A Quercus estranha que a Procuradoria-Geral da República (PGR) se escuse a apurar responsabilidades da administração central e das autarquias nos incêndios florestais, por incumprimento da obrigação legal de limpeza das matas, disse esta quarta-feira o seu vice-presidente.

A associação de conservação da natureza pediu, em início de agosto, à PG), a fiscalização da atuação das entidades competentes, tanto da administração central como das câmaras municipais, nas ações de prevenção de combate aos incêndios florestais, e o apuramento de responsabilidades.

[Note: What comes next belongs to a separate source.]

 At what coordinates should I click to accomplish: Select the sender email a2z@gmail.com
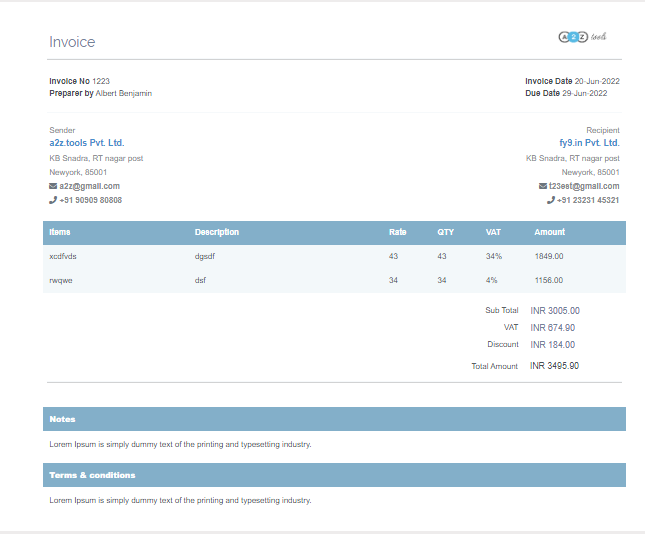(x=89, y=186)
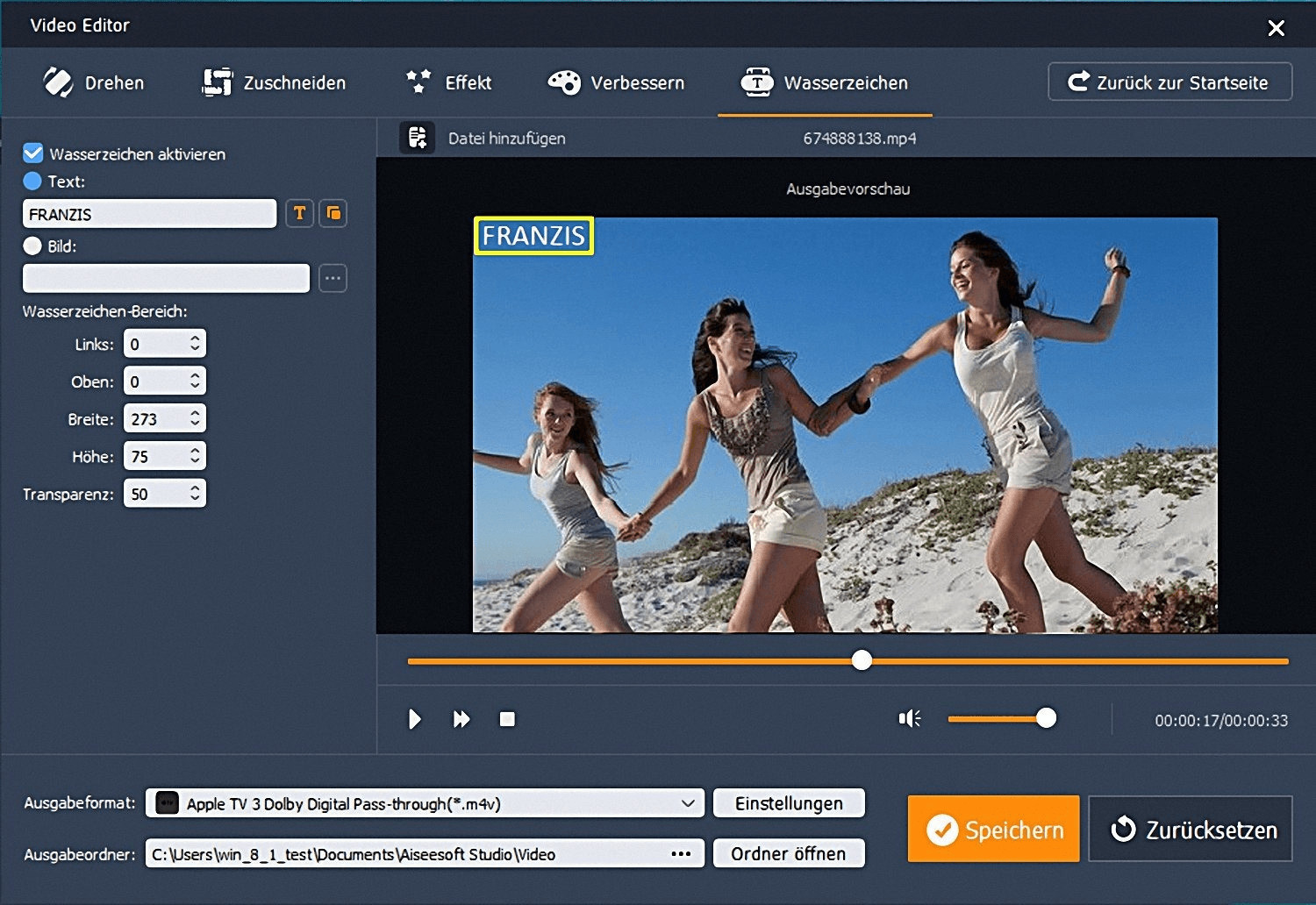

Em resposta, a que a agência Lusa teve acesso, a PGR diz não dispor «de norma, estatutária ou legal, que a habilite a proceder a uma fiscalização da atuação das entidades competentes para as ações de prevenção de combate aos incêndios florestais e responsáveis pelo cumprimento da legislação de defesa da floresta contra incêndios».

«Achamos estranho que não se apurem responsabilidades do Estado, administração central e local, no cumprimento da lei a que são obrigadas» na prevenção de incêndios, salientou à Lusa o vice-presidente da Quercus, João Branco.

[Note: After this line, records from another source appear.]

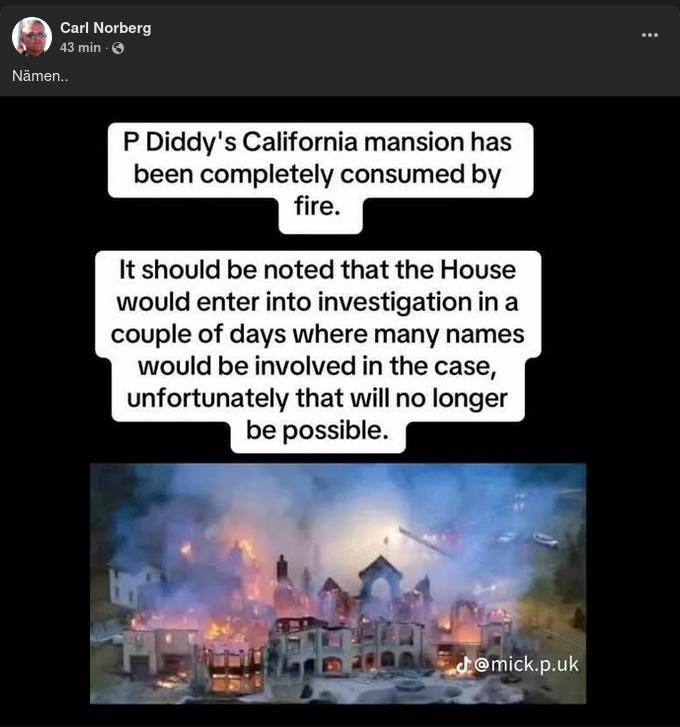Click the TikTok logo watermark
Screen dimensions: 680x727
pyautogui.click(x=463, y=665)
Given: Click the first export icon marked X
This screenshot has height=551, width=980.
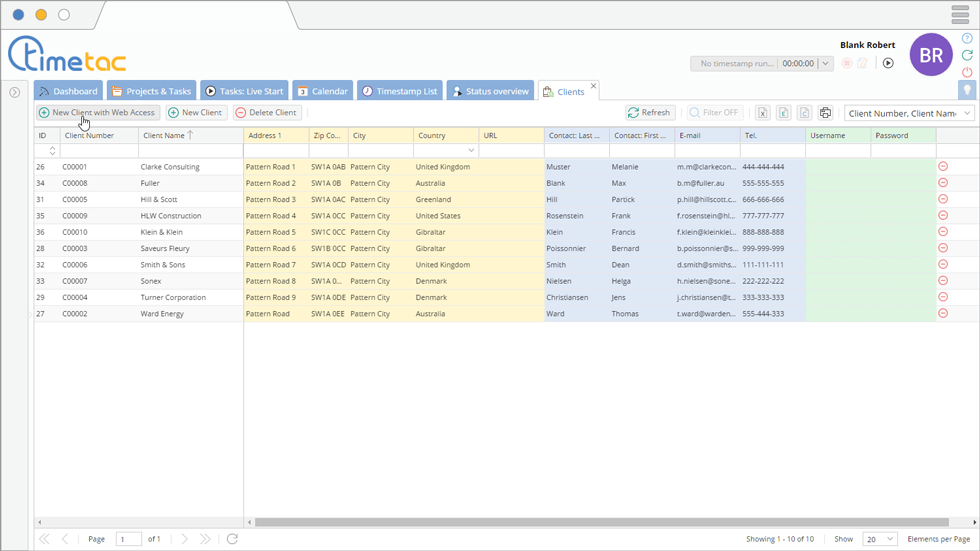Looking at the screenshot, I should (x=762, y=113).
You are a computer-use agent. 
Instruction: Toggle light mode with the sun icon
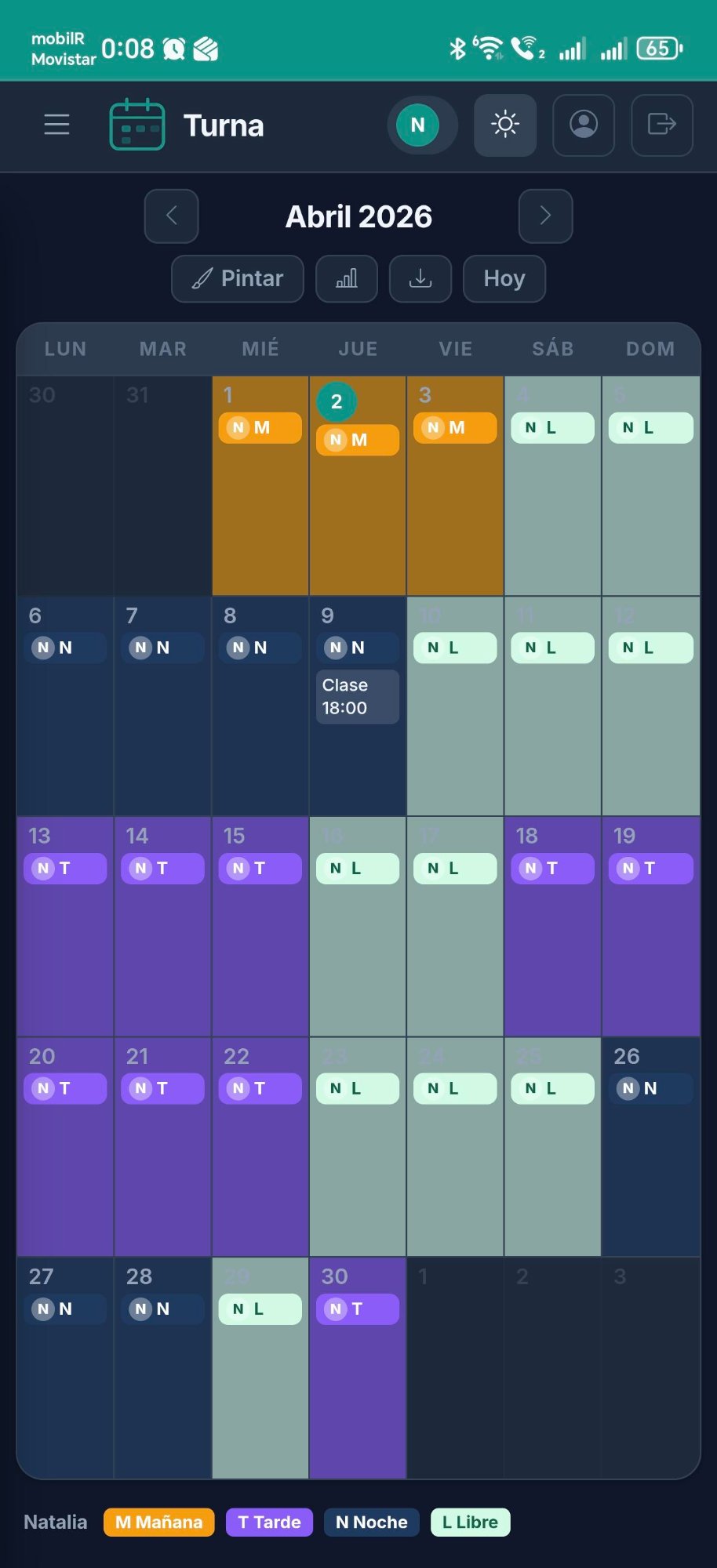coord(504,124)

«Não percebemos por que razão não é feita investigação aos incêndios florestais que até causaram mortes. Não compreendemos por que razão a PGR não pede às entidades competentes para investigar», se foram cumpridas as ações de prevenção, como a limpeza das faixas de segurança em vários locais, disse João Branco.

A PGR justifica ainda a sua posição dizendo que «não foram sinalizados casos concretos de incumprimento, existindo completa omissão no que concerne à específica identificação, em termos territoriais, dos casos considerados como integrando situações em que é "notória" a não-execução das faixas de gestão de combustível devidas».

A Quercus pretende insistir no pedido de intervenção da PGR nesta matéria e vai listar os «casos concretos» de falta de cuidados na delimitação das faixas de segurança, que o responsável da associação salienta abrangerem todo o país.